• _Texto citado_
^^^^

Agustín no pensó en entrar en el sacerdocio y, por temor al
episcopado, incluso huyó de las ciudades donde obligatoriamente tenía
que elegir. Un día en Hipona, donde lo había llamado un amigo cuya
salvación del alma estaba en peligro, estaba rezando en una iglesia
cuando de repente la gente se agrupó a su alrededor aclamándole y
rogando al obispo, Valerio, que lo elevara al sacerdocio. A pesar de
sus lágrimas, Agustín se vio obligado a ceder a las súplicas y fue
ordenado en 391. El nuevo sacerdote consideró esta reciente
ordenación un motivo más para volver a su vida religiosa en Tagaste,
lo que Valerio aprobó tan categóricamente que puso cierta propiedad
de la iglesia a disposición de Agustín, permitiendo así que
estableciera un monasterio en el mismo momento que lo había fundado.
Sus cinco años de ministerio sacerdotal fueron enormemente
fructíferos; Valerio le había rogado que predicara, a pesar de que en
África existía la deplorable costumbre de reservar ese ministerio
para los obispos. Agustín combatió la herejía, especialmente el
maniqueísmo, y tuvo un éxito prodigioso. A Fortunato, uno de sus
grandes doctores al que Agustín había retado en conferencia pública,
le humilló tantísimo verse derrotado que huyó de Hipona. Agustín
también abolió el abuso de celebrar banquetes en las capillas de los
mártires. El 8 de octubre del año 393 tomó parte en el Concilio
plenario de África, presidido por Aurelio, obispo de Cartago, y a
petición de los obispos se vio obligado a dar un discurso que, en su
forma completa, más tarde llegó a ser el tratado de "De Fide et
symbolo."

III. COMO OBISPO DE HIPONA (396-430)

Valerio, obispo de Hipona, debilitado por la vejez, obtuvo la
autorización de Aurelio, primado de África, para asociar a Agustín
con él, como coadjutor. Agustín se hubo de resignar a que Megalio,
primado de Numidia, lo consagrara. Tenía entonces cuarenta y dos años
y ocuparía la sede de Hipona durante treinta y cuatro. El nuevo
obispo supo combinar bien el ejercicio de sus deberes pastorales con
las austeridades de la vida religiosa y, aunque abandonó su convento,
transformó su residencia episcopal en monasterio, donde vivió una
vida en comunidad con sus clérigos, que se comprometieron a observar
la pobreza religiosa. Lo que así fundó, ¿fue una orden de clérigos
corrientes o de monjes? Esta pregunta ha surgido con frecuencia, pero
creemos que Agustín no se paró mucho a considerar estas distinciones.
Fuera como fuere, la casa episcopal de Hipona se transformó en una
verdadera cuna de inspiración que formó a los fundadores de los
monasterios que pronto se extendieron por toda África, y a los
obispos que ocuparon las sedes vecinas. Possidio (Vita S. August.,
xxii) enumera diez de los amigos del santo y discípulos que ocuparon
el trono episcopal. Fue por esto que Agustín ganó el título de
patriarca de los religiosos y renovador de la vida del clero en
África.

^^^^

• _Datos proporcionados_

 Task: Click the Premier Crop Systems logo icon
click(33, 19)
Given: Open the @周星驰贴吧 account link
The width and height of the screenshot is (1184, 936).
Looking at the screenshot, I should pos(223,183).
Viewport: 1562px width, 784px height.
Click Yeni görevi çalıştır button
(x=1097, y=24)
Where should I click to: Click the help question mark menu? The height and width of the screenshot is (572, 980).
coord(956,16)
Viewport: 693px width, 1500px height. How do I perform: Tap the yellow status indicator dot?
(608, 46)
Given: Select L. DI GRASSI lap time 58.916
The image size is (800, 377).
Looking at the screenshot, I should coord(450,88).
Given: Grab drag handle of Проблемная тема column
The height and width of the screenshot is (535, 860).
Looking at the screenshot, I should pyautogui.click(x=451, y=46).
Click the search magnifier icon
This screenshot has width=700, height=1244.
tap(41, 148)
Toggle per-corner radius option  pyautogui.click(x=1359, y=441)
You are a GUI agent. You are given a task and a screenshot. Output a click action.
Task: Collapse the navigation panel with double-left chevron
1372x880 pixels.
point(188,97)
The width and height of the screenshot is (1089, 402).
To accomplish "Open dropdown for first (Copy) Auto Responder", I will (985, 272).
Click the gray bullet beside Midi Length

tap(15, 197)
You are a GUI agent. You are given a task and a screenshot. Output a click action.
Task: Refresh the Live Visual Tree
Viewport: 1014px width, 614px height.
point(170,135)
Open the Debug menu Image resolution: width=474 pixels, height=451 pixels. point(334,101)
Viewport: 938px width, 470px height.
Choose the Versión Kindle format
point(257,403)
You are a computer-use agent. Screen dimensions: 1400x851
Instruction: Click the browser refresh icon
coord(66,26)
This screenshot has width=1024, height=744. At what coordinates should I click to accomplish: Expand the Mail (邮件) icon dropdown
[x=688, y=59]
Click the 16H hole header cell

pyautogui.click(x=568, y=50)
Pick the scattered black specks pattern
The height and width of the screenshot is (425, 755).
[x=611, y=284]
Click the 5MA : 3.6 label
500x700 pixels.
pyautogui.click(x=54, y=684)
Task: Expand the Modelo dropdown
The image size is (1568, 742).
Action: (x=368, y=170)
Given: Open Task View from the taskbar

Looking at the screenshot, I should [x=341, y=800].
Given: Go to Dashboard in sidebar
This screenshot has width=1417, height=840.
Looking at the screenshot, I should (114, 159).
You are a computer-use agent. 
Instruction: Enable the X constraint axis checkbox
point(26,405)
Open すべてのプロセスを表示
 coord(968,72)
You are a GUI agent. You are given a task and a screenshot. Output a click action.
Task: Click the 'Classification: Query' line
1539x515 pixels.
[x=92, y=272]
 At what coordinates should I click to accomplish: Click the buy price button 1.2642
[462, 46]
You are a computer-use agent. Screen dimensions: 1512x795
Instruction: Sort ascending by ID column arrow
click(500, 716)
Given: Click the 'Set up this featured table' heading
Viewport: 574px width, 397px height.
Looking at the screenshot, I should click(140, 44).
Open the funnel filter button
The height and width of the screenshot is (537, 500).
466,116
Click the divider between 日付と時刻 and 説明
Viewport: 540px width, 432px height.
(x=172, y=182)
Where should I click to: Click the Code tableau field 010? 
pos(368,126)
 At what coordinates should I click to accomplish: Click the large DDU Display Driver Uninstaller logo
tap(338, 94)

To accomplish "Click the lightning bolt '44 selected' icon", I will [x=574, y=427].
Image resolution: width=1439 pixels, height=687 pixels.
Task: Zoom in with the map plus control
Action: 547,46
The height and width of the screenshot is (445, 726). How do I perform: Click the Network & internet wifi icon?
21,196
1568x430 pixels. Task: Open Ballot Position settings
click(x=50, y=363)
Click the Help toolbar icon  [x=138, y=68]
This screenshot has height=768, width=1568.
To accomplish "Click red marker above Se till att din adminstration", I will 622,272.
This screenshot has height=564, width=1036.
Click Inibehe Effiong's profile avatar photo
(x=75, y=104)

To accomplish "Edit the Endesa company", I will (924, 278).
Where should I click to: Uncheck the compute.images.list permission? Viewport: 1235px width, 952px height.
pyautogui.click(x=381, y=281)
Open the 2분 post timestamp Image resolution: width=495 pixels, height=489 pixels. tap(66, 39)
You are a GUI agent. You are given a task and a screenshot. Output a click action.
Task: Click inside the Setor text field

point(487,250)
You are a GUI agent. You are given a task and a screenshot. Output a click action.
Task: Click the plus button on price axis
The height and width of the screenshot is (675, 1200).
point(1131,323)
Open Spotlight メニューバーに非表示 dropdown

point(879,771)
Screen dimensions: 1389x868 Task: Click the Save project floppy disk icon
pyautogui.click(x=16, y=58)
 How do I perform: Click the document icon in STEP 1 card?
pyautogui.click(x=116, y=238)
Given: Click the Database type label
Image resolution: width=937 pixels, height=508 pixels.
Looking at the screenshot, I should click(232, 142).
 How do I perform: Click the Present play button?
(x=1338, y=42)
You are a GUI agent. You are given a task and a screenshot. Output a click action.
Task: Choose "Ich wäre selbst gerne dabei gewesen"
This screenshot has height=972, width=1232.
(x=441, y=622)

^^^^

• _Qué hacer_
• a. Copia literalmente el fragmento del texto sobre Agustín que va de "Valerio, obispo de" a "considerar estas distinciones.".
• b. Enumera todas las personas que el texto sobre Agustín menciona por su nombre.
• c. Prolonga el texto sobre Agustín a partir de su última oración.

• _Resultados finales_
• a.
Valerio, obispo de Hipona, debilitado por la vejez, obtuvo la
autorización de Aurelio, primado de África, para asociar a Agustín
con él, como coadjutor. Agustín se hubo de resignar a que Megalio,
primado de Numidia, lo consagrara. Tenía entonces cuarenta y dos años
y ocuparía la sede de Hipona durante treinta y cuatro. El nuevo
obispo supo combinar bien el ejercicio de sus deberes pastorales con
las austeridades de la vida religiosa y, aunque abandonó su convento,
transformó su residencia episcopal en monasterio, donde vivió una
vida en comunidad con sus clérigos, que se comprometieron a observar
la pobreza religiosa. Lo que así fundó, ¿fue una orden de clérigos
corrientes o de monjes? Esta pregunta ha surgido con frecuencia, pero
creemos que Agustín no se paró mucho a considerar estas distinciones.

• b. Agustín, Valerio, Fortunato, Aurelio, Megalio, Possidio

• c.
Pero, ante todo, fue defensor de la verdad y pastor de las almas. Sus
actividades doctrinales, cuya influencia estaba destinada a durar
tanto como la Iglesia misma, fueron múltiples: Predicaba con
frecuencia, a veces cinco días consecutivos, y de sus sermones manaba
tal espíritu de caridad que conquistó todos los corazones; escribió
cartas que divulgaron sus soluciones a los problemas de la época por
todo el mundo entonces conocido; dejó su espíritu grabado en diversos
concilios africanos a los que asistió, por ejemplo, los de Cartago en
398, 401, 407, 419 y Mileve en 416 y 418; y por último, luchó
infatigablemente contra todos los errores. Describir estas luchas
sería interminable; por tanto, seleccionaremos solamente las
principales controversias y en cada una indicaremos cual fue la
postura doctrinal del gran obispo de Hipona.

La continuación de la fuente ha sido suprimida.